[Instruction A] In the review of US Mobile, which three carriers' networks are named as options for each line?

[Extract]
My family and I switched to US Mobile in December 2023 (7 lines) and we have 9 lines with them now. I've been very happy. The fact that you can use any of the big 3 carriers (Verizon, T-Mobile, or AT&T) for your lines is awesome. Any of our lines can use any of the networks. So, our daughter lives in an area where Verizon or AT&T is best, but T-Mobile is best for 7 of the 9 lines. If you are traveling to an area where your normal network doesn't work well, just switch to a different network. We don't use a lot of cellular data since we are often at home on Wi-Fi. So, in our case, all 9 lines cost us less than $150/month, even with some data top-ups each month.

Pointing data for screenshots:
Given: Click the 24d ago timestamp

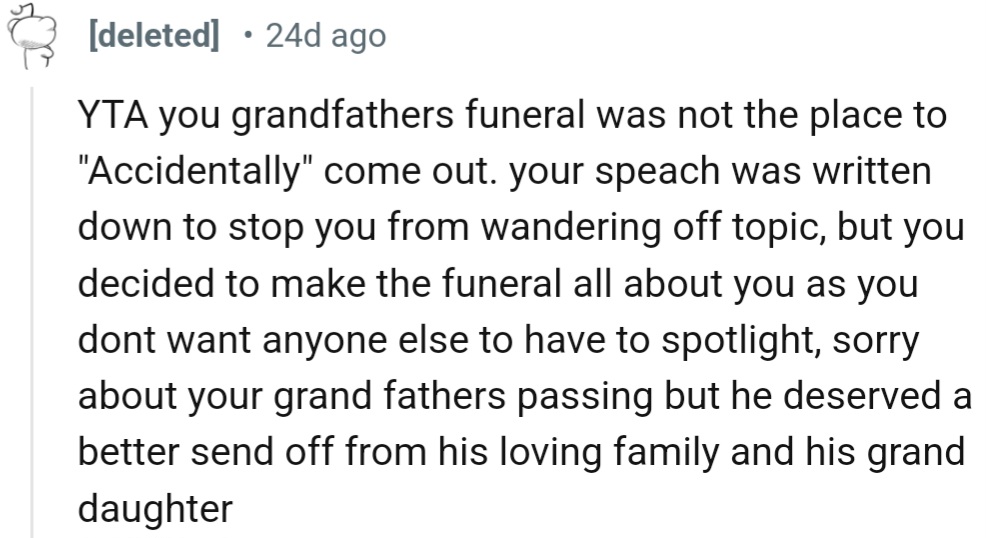Looking at the screenshot, I should [326, 36].
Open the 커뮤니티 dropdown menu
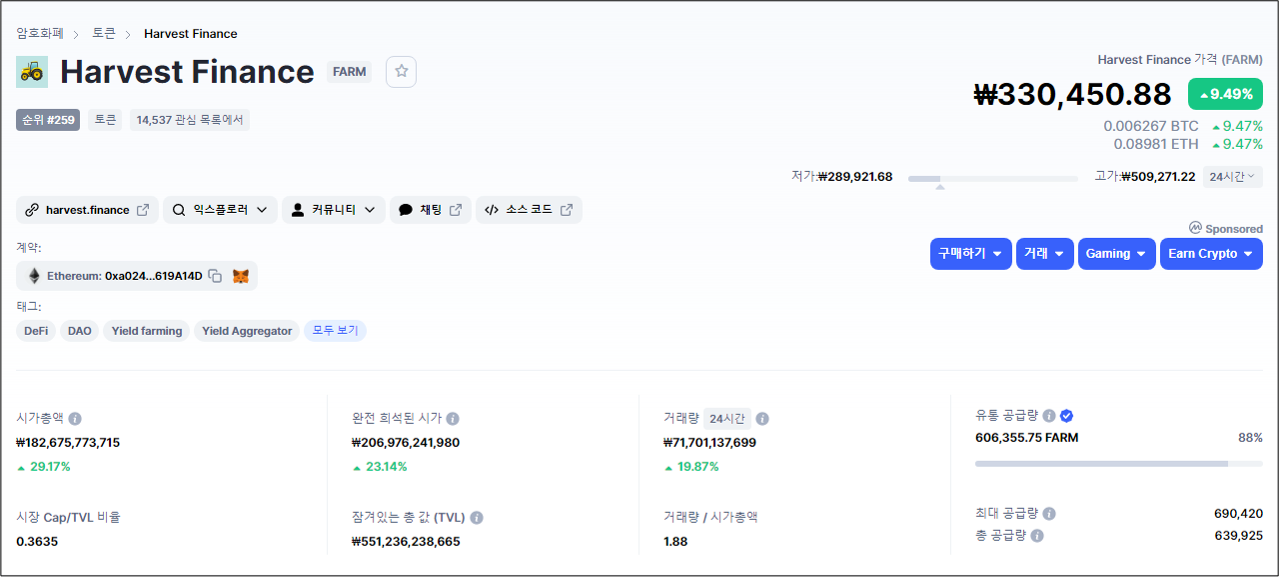This screenshot has height=577, width=1279. pos(333,210)
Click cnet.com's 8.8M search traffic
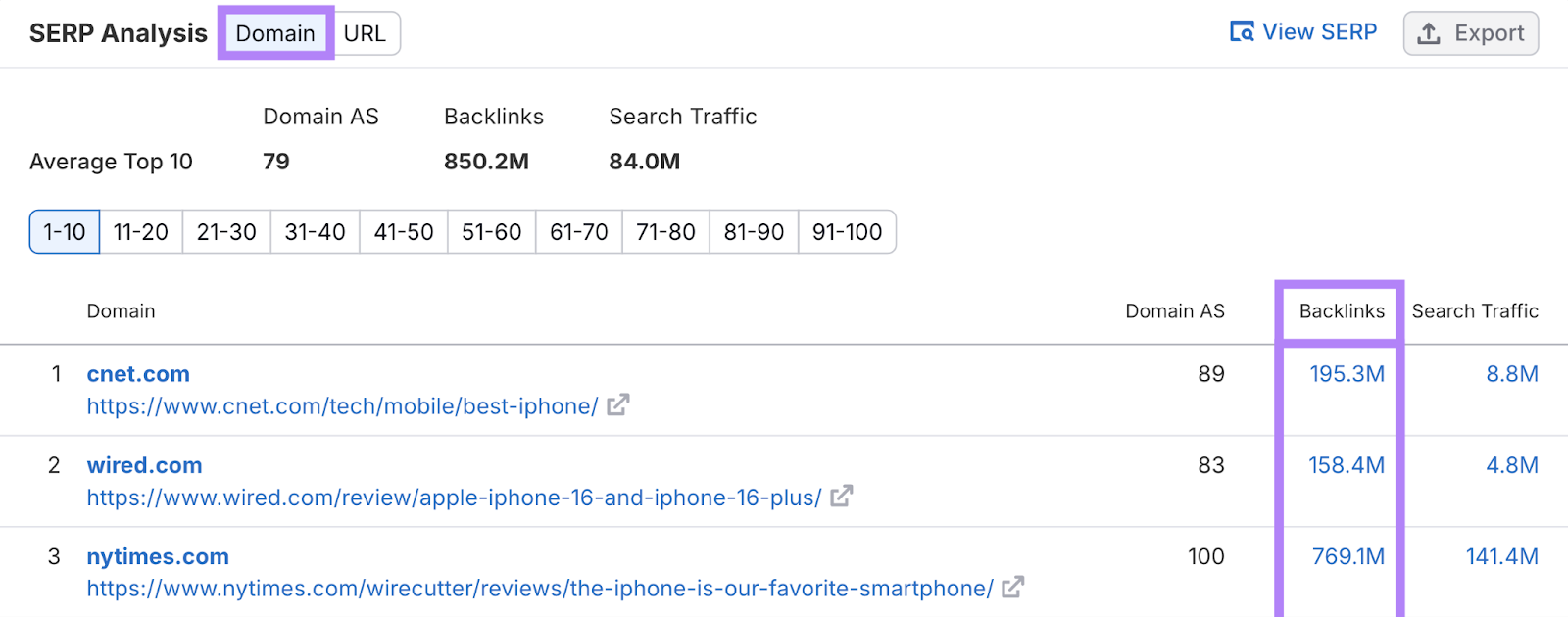 click(1510, 373)
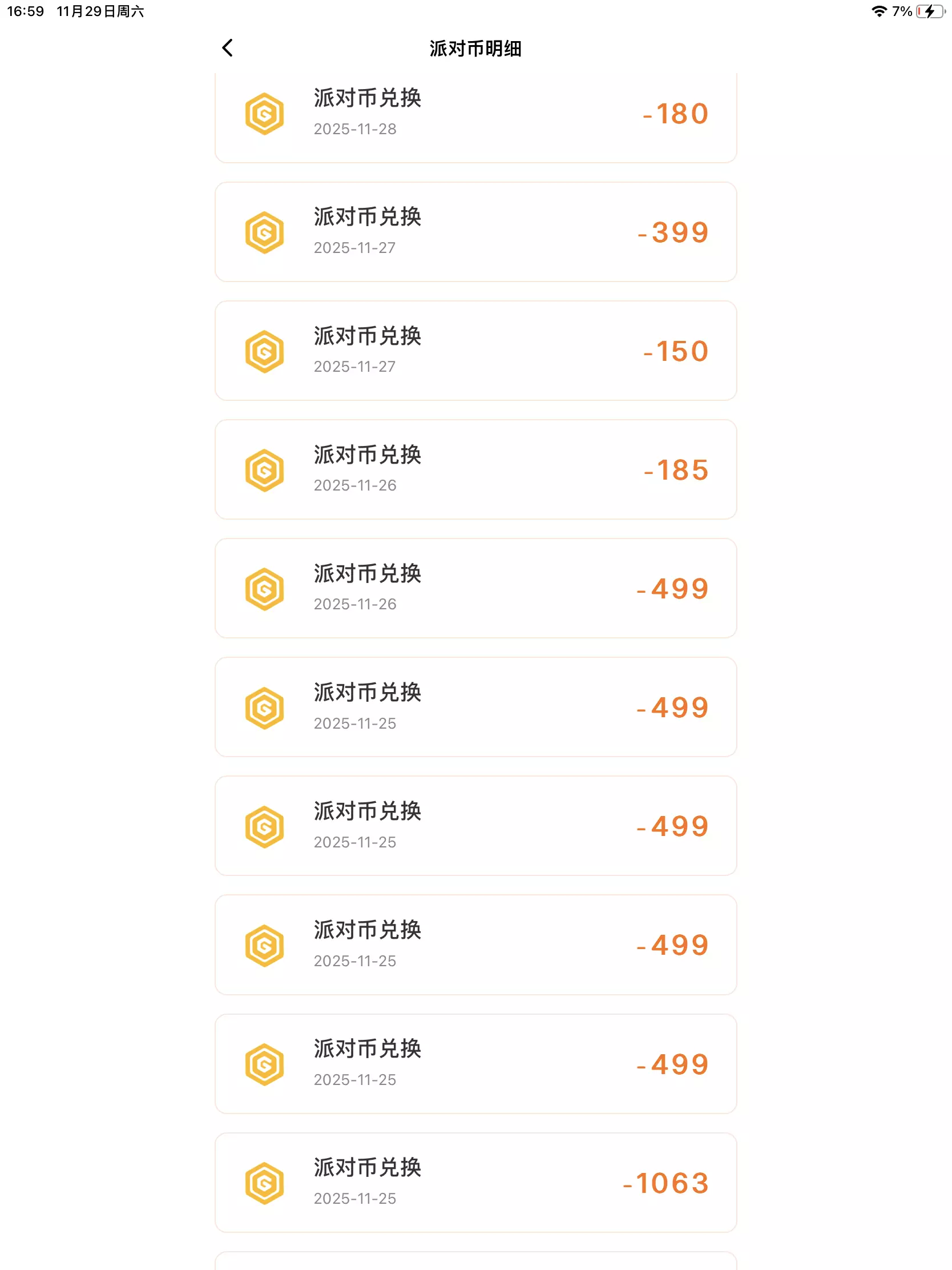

[Instruction B] Edit the pointing data entries by replacing "dropdown menu" with "drop-down menu", keeping everything else unchanged, and omit the pictures from your output.

[Exercise solution A] Verizon, T-Mobile, and AT&T.

[Exercise solution B]
Given: Click the 24d ago timestamp

Looking at the screenshot, I should [326, 36].
Open the 커뮤니티 drop-down menu
This screenshot has height=577, width=1279. pos(333,210)
Click cnet.com's 8.8M search traffic
 click(1510, 373)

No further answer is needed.